In diesem Bekleidungsstück verflüchtigt sich indessen auch die „ökologische und ökonomische Erneuerung“ Nordrhein-Westfalens, die Ministerpräsident Johannes Rau noch am Vorabend der Konferenz gelobt hatte. Zwar hat sich die Wasserqualität von Rhein und Ruhr erheblich verbessert. Und die drastischen Reduzierungen der Schwefeldioxid- und Stickoxid-Emissionen aus Kraftwerken können ebenfalls als Erfolg gewertet werden. Nur, Teilerfolge machen noch keine ökologische Wende. So fördert die Landesregierung in Oberhausen mit vielen Millionen Mark einen gigantischen Konsumtempel: die 70.000 Quadratmeter Verkaufsfläche sollen jährlich 15 Millionen KäuferInnen anziehen — das bedeutet täglich 20.000 PKW-Fahrten mehr.

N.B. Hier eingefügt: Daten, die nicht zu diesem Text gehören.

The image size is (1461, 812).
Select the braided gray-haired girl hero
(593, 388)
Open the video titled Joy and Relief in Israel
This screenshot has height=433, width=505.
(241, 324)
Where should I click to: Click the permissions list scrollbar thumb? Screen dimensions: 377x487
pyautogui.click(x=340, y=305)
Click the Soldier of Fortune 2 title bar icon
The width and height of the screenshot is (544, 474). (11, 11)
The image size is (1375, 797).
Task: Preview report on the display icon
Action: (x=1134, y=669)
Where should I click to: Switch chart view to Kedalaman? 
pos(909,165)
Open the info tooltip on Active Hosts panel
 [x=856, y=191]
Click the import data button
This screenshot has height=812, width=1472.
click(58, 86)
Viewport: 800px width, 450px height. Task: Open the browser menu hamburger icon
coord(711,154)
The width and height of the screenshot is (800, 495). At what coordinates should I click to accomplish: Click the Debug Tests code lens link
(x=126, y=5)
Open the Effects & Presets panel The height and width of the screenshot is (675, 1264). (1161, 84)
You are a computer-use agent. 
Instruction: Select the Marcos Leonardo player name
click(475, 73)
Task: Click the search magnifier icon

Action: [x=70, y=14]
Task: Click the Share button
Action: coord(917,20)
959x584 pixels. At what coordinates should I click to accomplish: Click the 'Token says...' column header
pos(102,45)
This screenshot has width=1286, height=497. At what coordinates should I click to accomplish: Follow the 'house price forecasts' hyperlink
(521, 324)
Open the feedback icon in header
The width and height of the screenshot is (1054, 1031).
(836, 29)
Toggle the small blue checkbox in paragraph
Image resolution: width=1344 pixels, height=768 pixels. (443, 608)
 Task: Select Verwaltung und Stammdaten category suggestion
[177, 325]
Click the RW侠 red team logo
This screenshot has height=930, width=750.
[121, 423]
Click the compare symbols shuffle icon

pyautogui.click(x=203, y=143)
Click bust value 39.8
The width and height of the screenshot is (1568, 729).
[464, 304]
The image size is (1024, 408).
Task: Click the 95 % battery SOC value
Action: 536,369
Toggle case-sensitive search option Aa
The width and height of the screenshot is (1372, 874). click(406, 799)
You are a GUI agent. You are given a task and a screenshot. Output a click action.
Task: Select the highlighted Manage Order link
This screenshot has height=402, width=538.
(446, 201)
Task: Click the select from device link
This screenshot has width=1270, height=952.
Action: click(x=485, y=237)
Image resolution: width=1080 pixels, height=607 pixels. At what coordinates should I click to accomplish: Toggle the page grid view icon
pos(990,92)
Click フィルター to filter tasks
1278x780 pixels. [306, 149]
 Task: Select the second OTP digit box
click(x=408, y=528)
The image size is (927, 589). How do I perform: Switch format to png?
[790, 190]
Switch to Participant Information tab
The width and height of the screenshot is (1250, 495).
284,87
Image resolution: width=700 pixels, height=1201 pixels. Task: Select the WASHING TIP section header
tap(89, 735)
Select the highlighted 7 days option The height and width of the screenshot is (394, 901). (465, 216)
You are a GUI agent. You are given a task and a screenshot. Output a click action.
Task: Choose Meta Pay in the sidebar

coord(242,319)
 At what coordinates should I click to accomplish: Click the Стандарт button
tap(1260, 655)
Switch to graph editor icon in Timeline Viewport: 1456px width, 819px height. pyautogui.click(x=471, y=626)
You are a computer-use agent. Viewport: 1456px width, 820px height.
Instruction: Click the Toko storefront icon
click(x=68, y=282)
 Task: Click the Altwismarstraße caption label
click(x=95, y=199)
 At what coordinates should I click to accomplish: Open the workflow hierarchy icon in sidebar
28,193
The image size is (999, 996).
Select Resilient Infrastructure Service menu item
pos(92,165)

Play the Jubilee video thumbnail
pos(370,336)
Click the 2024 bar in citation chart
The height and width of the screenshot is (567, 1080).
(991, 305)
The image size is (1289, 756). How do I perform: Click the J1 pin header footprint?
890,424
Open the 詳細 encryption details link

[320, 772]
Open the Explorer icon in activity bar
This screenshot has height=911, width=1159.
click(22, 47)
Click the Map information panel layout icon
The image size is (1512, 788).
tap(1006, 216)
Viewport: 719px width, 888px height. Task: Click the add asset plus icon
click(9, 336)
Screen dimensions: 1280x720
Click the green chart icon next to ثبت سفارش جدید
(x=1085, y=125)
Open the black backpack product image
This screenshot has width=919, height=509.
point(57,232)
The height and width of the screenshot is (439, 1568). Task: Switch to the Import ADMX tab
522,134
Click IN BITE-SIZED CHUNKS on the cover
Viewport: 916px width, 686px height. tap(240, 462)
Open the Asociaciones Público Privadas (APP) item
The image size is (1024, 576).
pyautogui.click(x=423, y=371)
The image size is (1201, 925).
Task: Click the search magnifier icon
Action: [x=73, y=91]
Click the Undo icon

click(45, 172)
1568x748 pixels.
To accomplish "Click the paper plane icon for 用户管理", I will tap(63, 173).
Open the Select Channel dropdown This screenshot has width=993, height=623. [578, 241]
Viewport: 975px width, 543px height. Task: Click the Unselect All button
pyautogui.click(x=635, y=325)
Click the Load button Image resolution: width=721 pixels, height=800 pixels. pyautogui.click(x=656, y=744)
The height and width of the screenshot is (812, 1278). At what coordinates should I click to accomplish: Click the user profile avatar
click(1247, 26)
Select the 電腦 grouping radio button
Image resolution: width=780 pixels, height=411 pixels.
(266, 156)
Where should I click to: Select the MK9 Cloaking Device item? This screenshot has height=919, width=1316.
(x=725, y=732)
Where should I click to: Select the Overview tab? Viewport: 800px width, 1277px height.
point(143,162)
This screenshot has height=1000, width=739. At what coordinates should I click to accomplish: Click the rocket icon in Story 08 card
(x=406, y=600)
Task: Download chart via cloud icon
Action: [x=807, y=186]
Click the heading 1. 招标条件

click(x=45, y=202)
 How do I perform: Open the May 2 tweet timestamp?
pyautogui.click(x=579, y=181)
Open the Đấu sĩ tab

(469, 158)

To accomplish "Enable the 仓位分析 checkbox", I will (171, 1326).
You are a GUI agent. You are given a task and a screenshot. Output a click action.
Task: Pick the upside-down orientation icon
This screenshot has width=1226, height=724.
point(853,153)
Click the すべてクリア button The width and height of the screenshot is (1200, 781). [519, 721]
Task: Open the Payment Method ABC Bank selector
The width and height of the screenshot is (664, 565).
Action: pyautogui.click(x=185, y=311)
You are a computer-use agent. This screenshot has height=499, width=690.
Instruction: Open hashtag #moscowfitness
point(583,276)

Aber auch an anderer Stelle macht sich die Landesregierung dafür mit verantwortlich, daß das propagierte Ziel einer CO2-Reduktion um 25 bis 30 Prozent bis zum Jahr 2005 ein frommer Wunsch bleibt: sie unterstützt den geplanten Bau eines gigantischen Kohlekraftwerkes der Veba AG in Gelsenkirchen-Heßler. Pro Jahr würde es mit 2,7 Millionen Tonnen Kohlendioxid zum Treibhauseffekt beitragen.

Und während allein für 1993 1,5 Milliarden Mark reine Erhaltungssubventionen für Steinkohle bereitgestellt werden, hat die Regierung in Düsseldorf das Förderprogramm zur rationellen Energieverwendung und zur Nutzung erneuerbarer Energiequellen (REN) Anfang November gestoppt. Rund 100 Millionen Mark schluckte das REN-Programm in den letzten vier Jahren. Nachdem 1988 nur 100 REN-Anträge im Wirtschaftsministerium eintrudelten, gab es 1991 mit 9.200 REN-Interessenten geradezu eine Antragsflut zum Bau von umweltschonenden Energieanlagen. Ausgerechnet für diese ökologisch sinnvollste Technik sind jetzt nach Auskunft des Wirtschaftsministeriums „alle finanziellen Spielräume ausgereizt“.